WSU to install contraceptive machine next month

Machine’s revenue funds its products

Planned+Parenthood+employee+Victoria+Sundin+demonstrates+how+to+use+the+facilitys+emergency+contraception+vending+machine.

ISABELLA DA SILVA

Planned Parenthood employee Victoria Sundin demonstrates how to use the facility’s emergency contraception vending machine.

JOSIAH PIKE, Evergreen news co-editor

WSU will be placing a contraceptive vending machine in the Compton Union Building by the end of October, offering pregnancy tests, contraceptives and Advil.

Nikolai Sublett, senior business management major, created the concept for the machine when he served as an ASWSU senator, bringing the idea to fruition with support from Cougar Health Services and Women*s Center Director Amy Sharp, he said.

“We did a lot of talking about a vending machine on campus,” he said. “The biggest thing I was passionate about was having it in a discrete location, … and to make sure everything in the machine was as affordable as possible.”

Sublett said prices will vary depending on the product, and some of the prices are yet to be determined. Some items, like emergency contraceptives, are likely going to cost $15.

“If we’re buying Advil for like $10 a bottle, I don’t think it is realistic. We might be selling it for a dollar,” he said “This revenue is going back into the fund to buy more products, still having a little bit of revenue for if the machine breaks.”

ASWSU considered allowing students to use Cougar Cash to pay for the products but ultimately decided against the idea, so the machine will operate like traditional vending machines, much like the contraceptive vending machine at Planned Parenthood. 

The machine will be on the ground floor at the CUB. The positives of this placement are that the machine will be in a secluded spot but will still be accessible to students, Sublett said. 

“The big thing I wanted is accessibility and privacy which can sometimes be contradicting,” he said. “We considered the CUB, the Chinook or the Women*s Center.”

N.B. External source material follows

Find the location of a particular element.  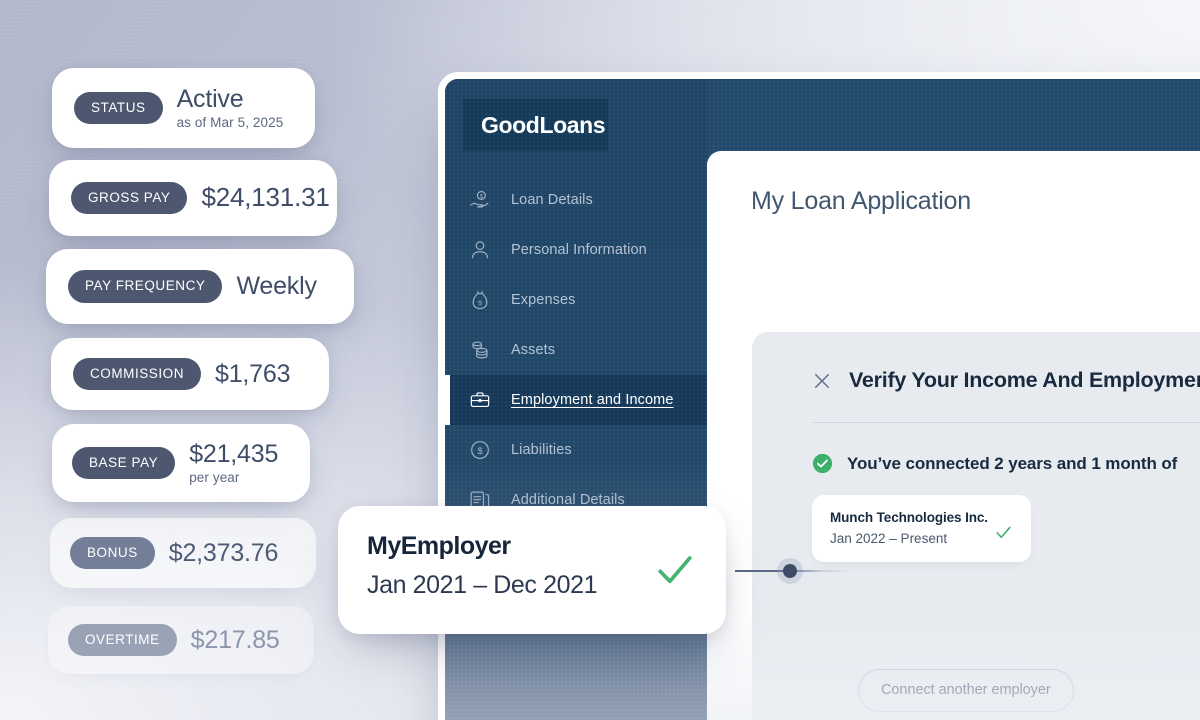

money-bag-icon: $ is located at coordinates (480, 300).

At first, ASWSU considered the idea of an outdoor machine, he said. However, that idea was abandoned to keep the machine’s products at a certain temperature and consider the lack of privacy for students using it.

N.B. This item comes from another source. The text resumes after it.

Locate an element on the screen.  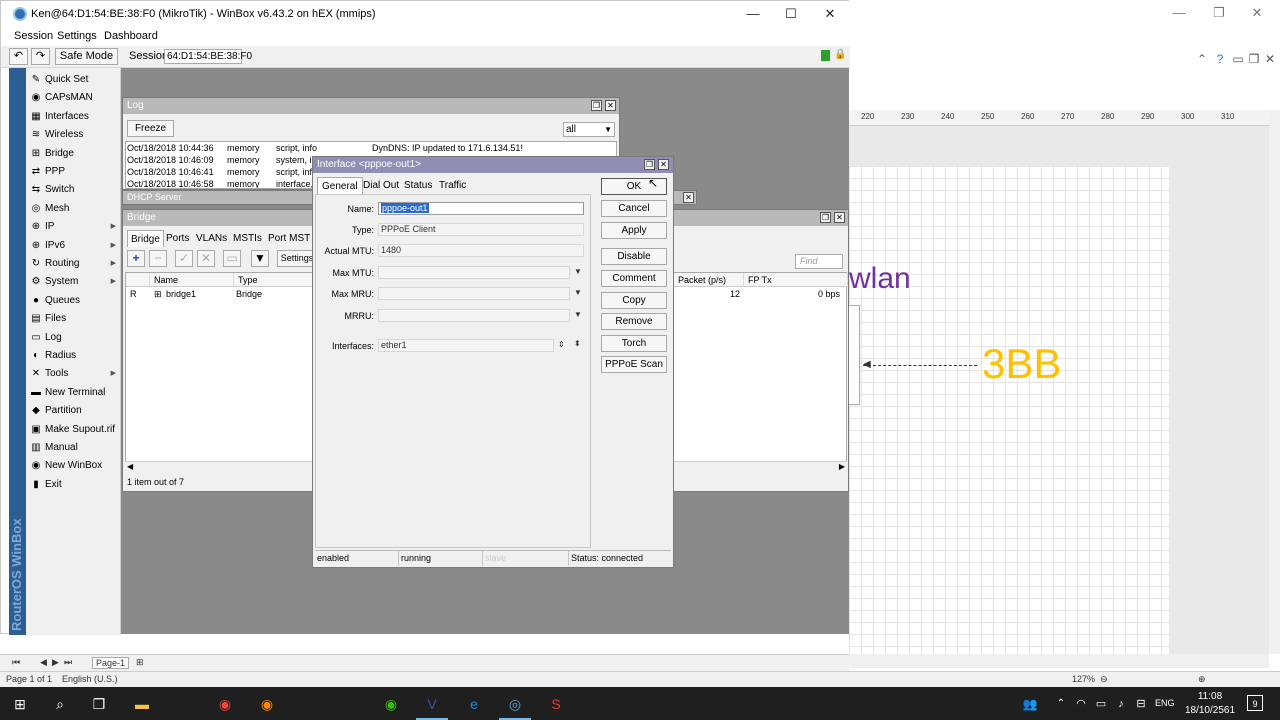
minimize-icon: — is located at coordinates (753, 14).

Sublett said there has not been much opposition to creating the machine, and administrators have provided their support.

Kate Dellinger, first-year psychology major on the pre-medicine track, said she supports the construction of the machine and students’ ability to make a choice of whether or not to use the offered items. 

“It’s a choice that you make. Everybody should be able to make that choice for yourself and your body,” Dellinger said. “That’s really cool to hear about that addition and I think it’s a very good choice.”

Ethan Tice, sophomore mechanical engineering major, said he had not heard about the construction of the machine but thought it was a positive development.

Tice said he thought it was a good idea to construct the machine because many people in college engage in sexual activity, and the machine could be useful to them. Students would have easy access to the products within the CUB.

In the future, Sublett said he hopes WSU can begin offering some of these products to people through Cougar Safe Rides, as well as through ASWSU to bring more awareness to sexual assault prevention.

“That’s something I passed a resolution on to try to get more information out,” he said. “It started to bring a lot more awareness to it and people saw a lot more attention to it. We’re trying to normalize those conversations. That’s something I’m very passionate about.”